(Task material Opens)

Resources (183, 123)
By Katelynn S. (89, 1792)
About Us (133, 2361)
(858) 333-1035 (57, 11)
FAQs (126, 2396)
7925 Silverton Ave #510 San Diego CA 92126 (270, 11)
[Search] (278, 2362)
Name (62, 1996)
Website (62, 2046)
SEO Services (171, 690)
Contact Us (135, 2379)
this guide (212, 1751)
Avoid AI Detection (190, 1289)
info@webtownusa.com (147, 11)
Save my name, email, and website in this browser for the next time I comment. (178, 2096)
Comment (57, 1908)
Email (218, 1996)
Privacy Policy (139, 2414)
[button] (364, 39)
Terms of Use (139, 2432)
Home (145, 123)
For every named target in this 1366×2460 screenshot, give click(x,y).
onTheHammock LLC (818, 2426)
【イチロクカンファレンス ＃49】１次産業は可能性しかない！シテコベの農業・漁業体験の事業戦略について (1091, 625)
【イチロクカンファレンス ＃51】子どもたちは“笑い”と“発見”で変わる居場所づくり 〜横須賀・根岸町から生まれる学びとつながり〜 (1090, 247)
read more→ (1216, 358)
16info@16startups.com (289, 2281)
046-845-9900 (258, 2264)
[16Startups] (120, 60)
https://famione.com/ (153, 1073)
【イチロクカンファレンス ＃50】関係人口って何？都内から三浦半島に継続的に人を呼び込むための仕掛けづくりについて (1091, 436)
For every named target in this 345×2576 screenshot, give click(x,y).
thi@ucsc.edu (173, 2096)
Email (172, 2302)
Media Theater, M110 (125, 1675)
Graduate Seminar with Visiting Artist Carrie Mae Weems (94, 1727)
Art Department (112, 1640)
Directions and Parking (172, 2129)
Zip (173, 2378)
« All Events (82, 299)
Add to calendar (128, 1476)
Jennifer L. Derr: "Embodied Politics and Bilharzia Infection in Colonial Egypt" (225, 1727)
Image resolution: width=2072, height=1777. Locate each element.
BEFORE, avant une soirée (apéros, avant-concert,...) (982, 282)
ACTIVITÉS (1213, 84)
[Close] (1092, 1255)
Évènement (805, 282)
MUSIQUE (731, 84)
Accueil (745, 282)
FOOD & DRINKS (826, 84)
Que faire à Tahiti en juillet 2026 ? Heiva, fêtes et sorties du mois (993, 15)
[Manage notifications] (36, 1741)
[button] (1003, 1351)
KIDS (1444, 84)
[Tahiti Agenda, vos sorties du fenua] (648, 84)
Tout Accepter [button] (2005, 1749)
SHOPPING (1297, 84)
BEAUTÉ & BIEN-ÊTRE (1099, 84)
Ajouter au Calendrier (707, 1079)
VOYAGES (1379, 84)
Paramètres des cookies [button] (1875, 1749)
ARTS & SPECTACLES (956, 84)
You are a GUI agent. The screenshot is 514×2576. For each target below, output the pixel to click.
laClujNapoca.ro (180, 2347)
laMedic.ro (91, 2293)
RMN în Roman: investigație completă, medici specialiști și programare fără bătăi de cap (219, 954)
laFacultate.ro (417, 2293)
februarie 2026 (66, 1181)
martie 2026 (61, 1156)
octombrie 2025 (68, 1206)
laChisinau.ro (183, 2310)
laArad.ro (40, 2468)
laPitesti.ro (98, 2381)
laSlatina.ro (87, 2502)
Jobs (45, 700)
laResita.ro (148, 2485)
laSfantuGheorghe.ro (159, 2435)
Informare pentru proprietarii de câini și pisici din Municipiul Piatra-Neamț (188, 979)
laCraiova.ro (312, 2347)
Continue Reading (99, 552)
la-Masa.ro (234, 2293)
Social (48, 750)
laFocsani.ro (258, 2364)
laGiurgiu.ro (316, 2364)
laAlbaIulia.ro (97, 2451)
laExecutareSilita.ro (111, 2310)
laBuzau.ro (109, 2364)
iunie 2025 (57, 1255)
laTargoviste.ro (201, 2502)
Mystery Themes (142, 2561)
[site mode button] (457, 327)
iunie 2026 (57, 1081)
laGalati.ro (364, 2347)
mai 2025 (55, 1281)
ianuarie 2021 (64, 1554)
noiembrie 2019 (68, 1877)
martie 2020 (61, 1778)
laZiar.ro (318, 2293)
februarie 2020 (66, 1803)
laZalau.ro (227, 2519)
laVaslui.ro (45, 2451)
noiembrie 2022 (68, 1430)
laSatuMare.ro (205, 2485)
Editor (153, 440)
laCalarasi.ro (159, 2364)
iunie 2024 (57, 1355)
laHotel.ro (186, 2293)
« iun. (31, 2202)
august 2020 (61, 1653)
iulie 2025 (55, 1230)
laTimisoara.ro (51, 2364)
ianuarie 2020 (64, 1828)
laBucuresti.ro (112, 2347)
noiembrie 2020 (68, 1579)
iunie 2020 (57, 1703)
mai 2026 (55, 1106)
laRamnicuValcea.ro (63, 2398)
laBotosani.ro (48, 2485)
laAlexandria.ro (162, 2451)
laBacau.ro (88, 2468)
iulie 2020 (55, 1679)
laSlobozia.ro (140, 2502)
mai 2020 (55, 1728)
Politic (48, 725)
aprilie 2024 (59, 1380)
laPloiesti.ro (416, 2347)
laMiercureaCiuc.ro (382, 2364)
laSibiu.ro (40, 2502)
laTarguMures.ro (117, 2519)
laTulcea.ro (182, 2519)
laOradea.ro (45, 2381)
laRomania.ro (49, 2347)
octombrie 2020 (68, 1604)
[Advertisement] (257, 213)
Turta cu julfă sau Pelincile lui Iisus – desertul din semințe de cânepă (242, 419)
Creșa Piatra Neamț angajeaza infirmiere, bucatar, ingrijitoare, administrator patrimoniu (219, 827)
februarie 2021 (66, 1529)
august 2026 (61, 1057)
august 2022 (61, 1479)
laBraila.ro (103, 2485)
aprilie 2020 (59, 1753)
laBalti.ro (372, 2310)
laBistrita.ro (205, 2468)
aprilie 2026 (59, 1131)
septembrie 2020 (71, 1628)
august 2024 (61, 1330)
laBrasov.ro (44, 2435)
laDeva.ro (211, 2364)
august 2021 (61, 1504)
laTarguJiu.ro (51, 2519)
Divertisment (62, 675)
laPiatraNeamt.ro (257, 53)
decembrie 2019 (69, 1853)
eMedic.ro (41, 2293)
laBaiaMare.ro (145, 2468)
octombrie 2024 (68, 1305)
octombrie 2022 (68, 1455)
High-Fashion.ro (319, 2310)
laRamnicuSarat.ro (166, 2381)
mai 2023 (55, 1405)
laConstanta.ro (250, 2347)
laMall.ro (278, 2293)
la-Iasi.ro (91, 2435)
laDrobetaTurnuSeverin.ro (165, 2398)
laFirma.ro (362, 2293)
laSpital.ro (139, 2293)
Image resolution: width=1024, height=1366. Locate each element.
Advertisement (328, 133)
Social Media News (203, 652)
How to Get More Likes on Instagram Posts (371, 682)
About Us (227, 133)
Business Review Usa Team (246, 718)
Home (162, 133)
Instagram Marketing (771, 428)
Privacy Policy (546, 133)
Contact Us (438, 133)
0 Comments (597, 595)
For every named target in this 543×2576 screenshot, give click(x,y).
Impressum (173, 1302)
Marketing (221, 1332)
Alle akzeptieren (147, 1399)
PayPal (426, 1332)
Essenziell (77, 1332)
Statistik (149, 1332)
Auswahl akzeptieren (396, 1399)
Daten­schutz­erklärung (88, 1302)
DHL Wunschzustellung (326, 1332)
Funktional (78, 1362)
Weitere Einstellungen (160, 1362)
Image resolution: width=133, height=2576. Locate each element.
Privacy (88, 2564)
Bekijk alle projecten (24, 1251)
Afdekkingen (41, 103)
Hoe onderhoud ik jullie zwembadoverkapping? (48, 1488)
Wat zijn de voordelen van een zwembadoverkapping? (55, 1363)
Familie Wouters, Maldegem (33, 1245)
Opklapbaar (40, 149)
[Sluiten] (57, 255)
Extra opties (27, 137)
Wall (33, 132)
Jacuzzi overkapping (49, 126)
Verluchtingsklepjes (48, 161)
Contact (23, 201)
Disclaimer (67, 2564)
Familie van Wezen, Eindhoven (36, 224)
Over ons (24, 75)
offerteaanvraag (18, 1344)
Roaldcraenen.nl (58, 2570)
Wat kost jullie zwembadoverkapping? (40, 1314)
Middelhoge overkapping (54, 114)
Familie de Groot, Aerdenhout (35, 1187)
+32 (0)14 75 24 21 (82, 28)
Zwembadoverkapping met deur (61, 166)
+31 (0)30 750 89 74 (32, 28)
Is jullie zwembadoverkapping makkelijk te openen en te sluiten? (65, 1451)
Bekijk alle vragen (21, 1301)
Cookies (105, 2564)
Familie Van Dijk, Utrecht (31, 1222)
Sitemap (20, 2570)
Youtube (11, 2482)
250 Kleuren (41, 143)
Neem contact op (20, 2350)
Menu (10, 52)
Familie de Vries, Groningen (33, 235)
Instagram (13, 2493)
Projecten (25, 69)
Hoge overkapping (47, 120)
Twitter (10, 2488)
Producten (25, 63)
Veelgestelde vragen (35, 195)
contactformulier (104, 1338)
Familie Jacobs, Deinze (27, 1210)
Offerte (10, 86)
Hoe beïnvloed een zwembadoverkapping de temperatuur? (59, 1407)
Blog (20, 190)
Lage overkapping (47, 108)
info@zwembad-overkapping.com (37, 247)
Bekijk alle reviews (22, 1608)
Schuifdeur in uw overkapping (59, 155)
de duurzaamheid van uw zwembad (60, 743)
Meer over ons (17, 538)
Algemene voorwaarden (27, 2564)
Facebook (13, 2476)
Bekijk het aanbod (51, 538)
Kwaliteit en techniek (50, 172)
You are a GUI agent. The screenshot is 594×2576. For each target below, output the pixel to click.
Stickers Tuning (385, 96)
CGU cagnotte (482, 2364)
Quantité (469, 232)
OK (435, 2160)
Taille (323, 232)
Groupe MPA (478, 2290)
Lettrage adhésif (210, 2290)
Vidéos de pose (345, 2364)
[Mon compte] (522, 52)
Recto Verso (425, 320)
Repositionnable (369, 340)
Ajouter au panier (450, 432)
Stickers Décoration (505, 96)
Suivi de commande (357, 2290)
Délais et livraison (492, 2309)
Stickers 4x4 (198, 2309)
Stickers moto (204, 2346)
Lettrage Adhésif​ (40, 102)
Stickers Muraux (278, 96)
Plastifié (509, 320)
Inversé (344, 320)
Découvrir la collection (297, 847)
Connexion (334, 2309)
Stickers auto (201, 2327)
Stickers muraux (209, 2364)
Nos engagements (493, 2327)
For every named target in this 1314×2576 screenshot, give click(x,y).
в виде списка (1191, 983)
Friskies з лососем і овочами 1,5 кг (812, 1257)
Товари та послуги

(Task material Closes)

— Activity —
All lines above containing the string "Neamț": copy each one.

— Exercise result —
Informare pentru proprietarii de câini și pisici din Municipiul Piatra-Neamț (188, 979)
Creșa Piatra Neamț angajeaza infirmiere, bucatar, ingrijitoare, administrator patrimoniu (219, 827)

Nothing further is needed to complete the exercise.